__TUGAS__.
Berapa lama penerbangan dari Jakarta ke Kupang menurut catatan perjalanan ke Pulau Timor?

Dalam lamunan, saya teringat sebuah lagu yang dilantukan oleh musisi Iwan Fals. “Anak sekecil itu tak sempat nikmati waktu, dipaksa pecahkan karang, lemas jarimu terkepal” sebuah petikan lagu Sore di Tugu Pancoran. Sebuah lagu yang mengisahkan tentang perjuangan anak kecil yang menjajakan surat kabar untuk menyambung hidupnya yang rela kehilangan masa kecilnya. Apakah si Budi bahagia, saya tak yakin, tetapi di Timor saya melihat kebahagian anak-anak di sini yang sama-sama memecahkan karang kehidupan.
Medio Oktober saya berkesemapatan mengunjungi Pulau Timor di Provinsi Nusa Tenggara Timur tepatnya di Kabupaten Timor Tengah Selatan. Menjelang malam, saya menginjakan kaki di sana setelah 2,5 jam penerbangan dari Jakarta – Kupang lalu jalan darat sekitar 3 jam. Menginap di sebuah Guest House hal pertama yang saya cari adalah kamar mandi, karena sudah menahan buang air dalam perjalan tadi. Krek.. krek.. krek saya membuka kran yang terasa agak keras. Putaran kran air sudah habis, tapi tak ada air yang keluar, sesaat kemudian hanya tetesan air saja. “Sumber air su jauh” saya menirukan plesetan tagline sebuah iklan air dalam kemasan. Alhasil sisa air di bak kamar mandi yang tak penuh yang saya pakai.
Dalam keseharian kita, kurang afdol jika mandi tanpa mendengarkan suara air yang mengucur deras dalam air. Ada rasa yang kurang jika kran air tidak mengalirkan airnya. Secara kejiwaan akan mempengaruhi tingkat kesegaran air jika tidak ada suara gemuruh air yang mengucur deras. Saat ini yang saya rasakan adalah keheningan sebuah kamar mandi. Acapkali yang terdengar adalah tetesan air yang membuat bulu kuduk berdiri di tengah malam.
Sifat manja saya langsung tertampar manakala keesokan harinya saya berjalan menuju kempung-kampung di Soe. Dengan sepeda motor trail saya melintasi jalanan tanah yang berdebu untuk melihat kampung-kampung tradisional di pulau Timor. Sapa ramah penduduknya membuat saya merasa benar-bener di terima. Senyum di bibir mereka yang berwarna merah merekah karena terpulas dari sirih pinang yang dikunyah. Keceriaan anak-anak menjelang senja tiba adalah sesuatu yang tak bisa saya lupakan, karena dari mereka ada perubahan akan paradigma selama ini.

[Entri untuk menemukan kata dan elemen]
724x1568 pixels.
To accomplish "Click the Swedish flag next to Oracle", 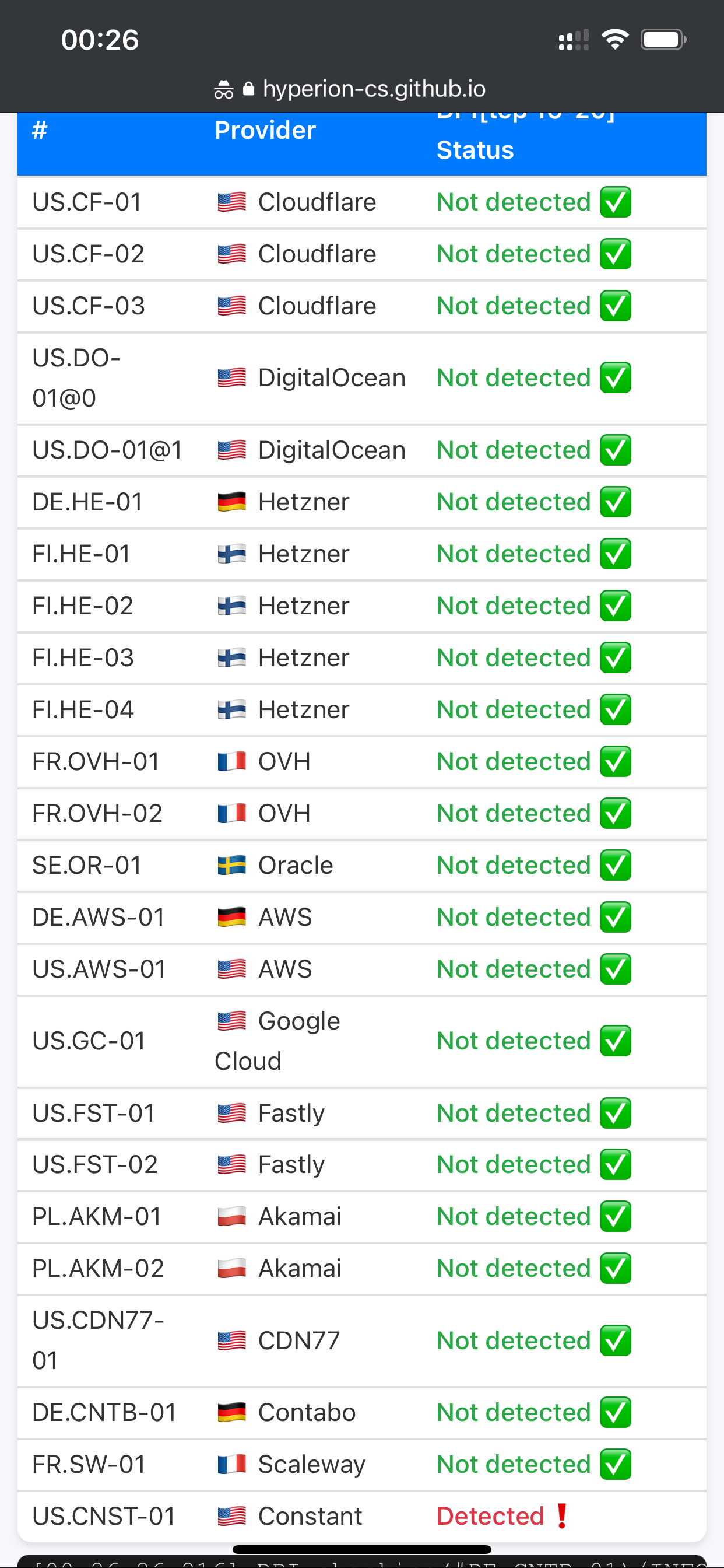I will point(231,866).
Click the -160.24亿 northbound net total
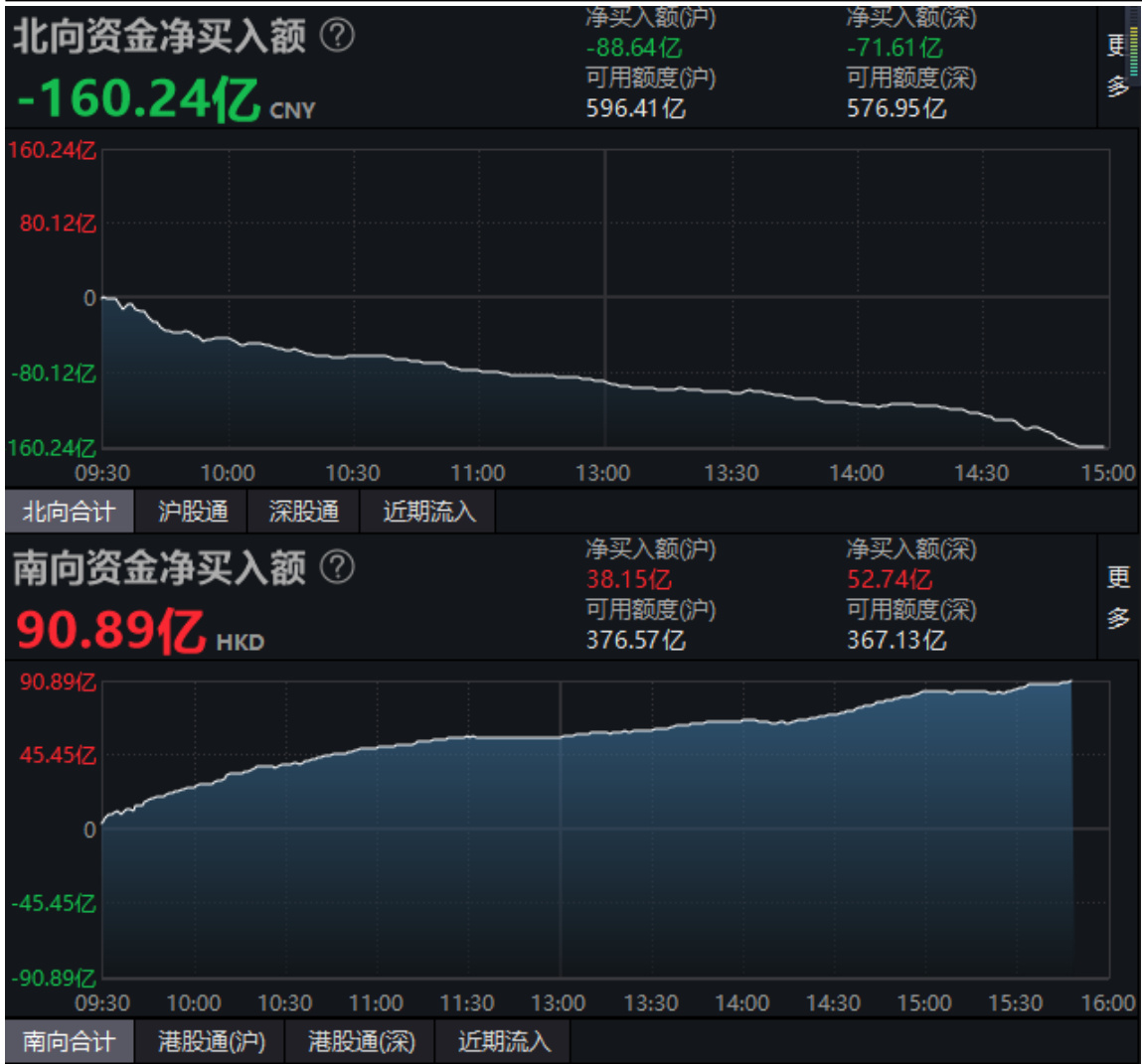Screen dimensions: 1142x1064 (139, 99)
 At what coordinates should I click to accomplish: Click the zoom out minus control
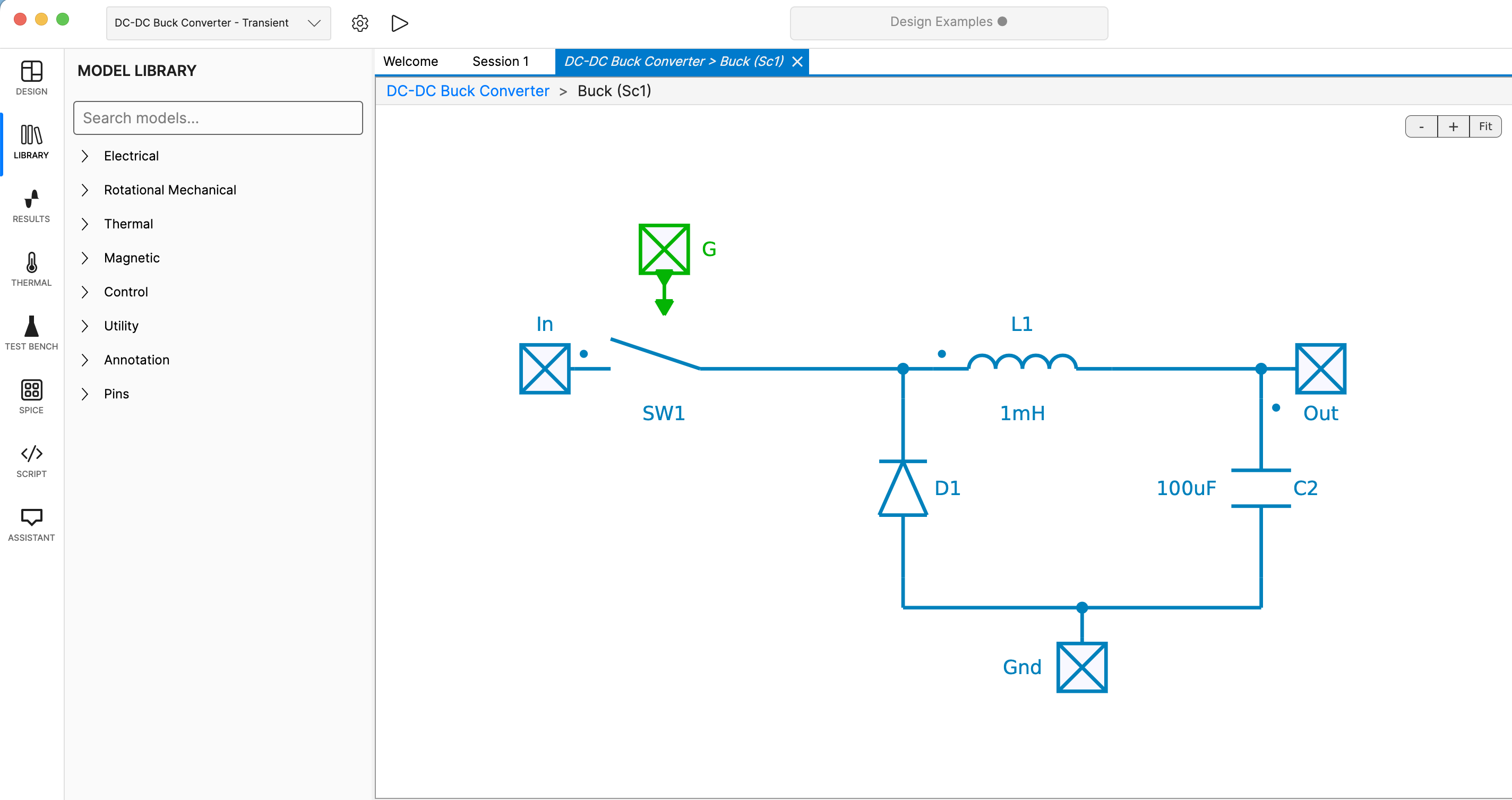(x=1421, y=126)
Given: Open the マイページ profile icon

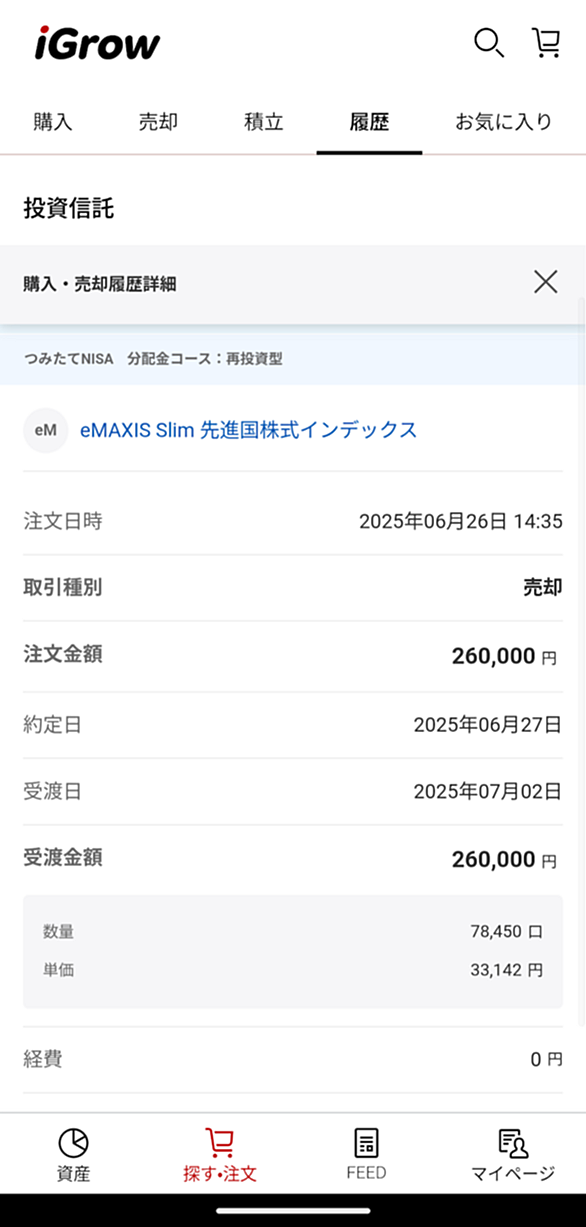Looking at the screenshot, I should pos(513,1142).
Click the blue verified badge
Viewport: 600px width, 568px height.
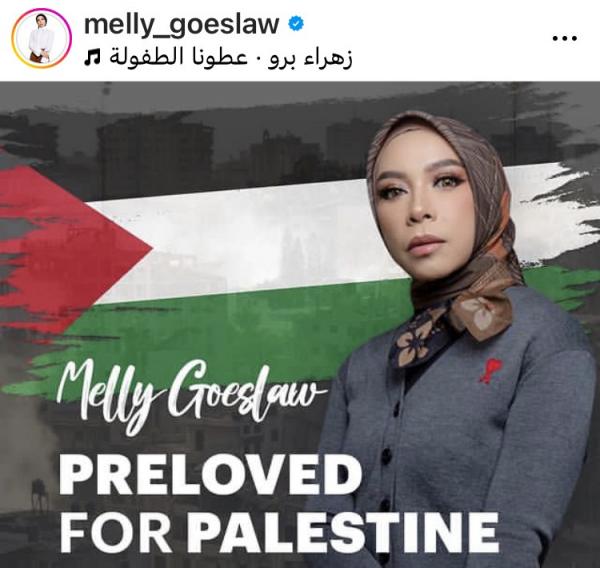click(295, 24)
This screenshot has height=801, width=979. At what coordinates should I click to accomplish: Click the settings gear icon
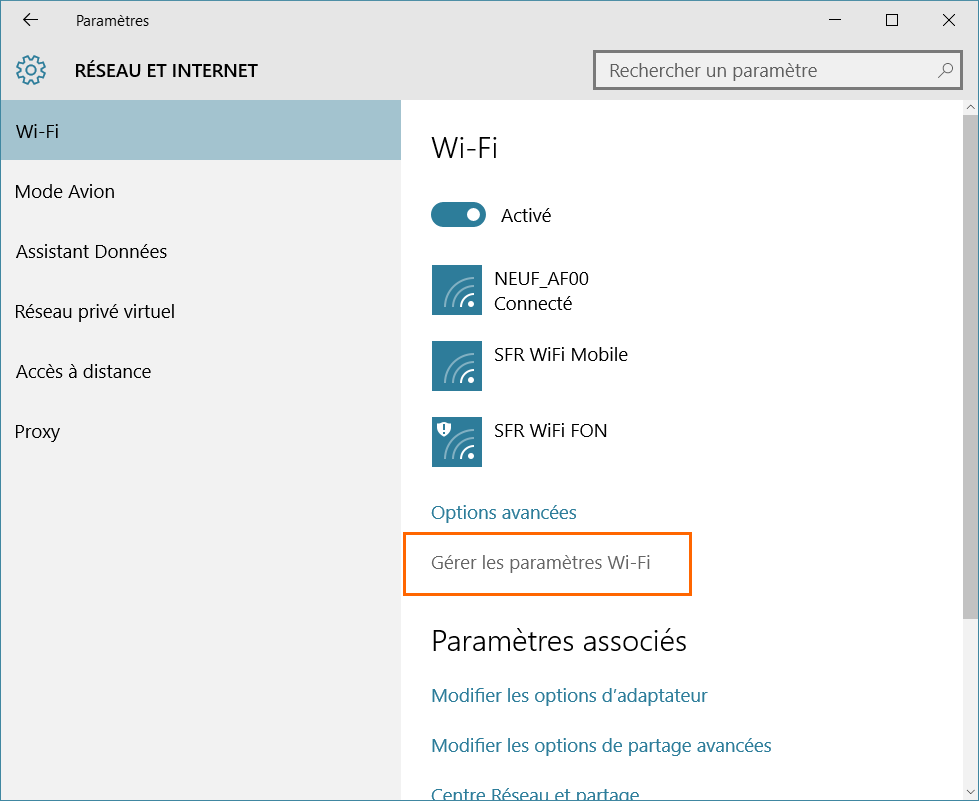tap(31, 70)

__JAWABAN__.
Penerbangan dari Jakarta ke Kupang memakan waktu 2,5 jam.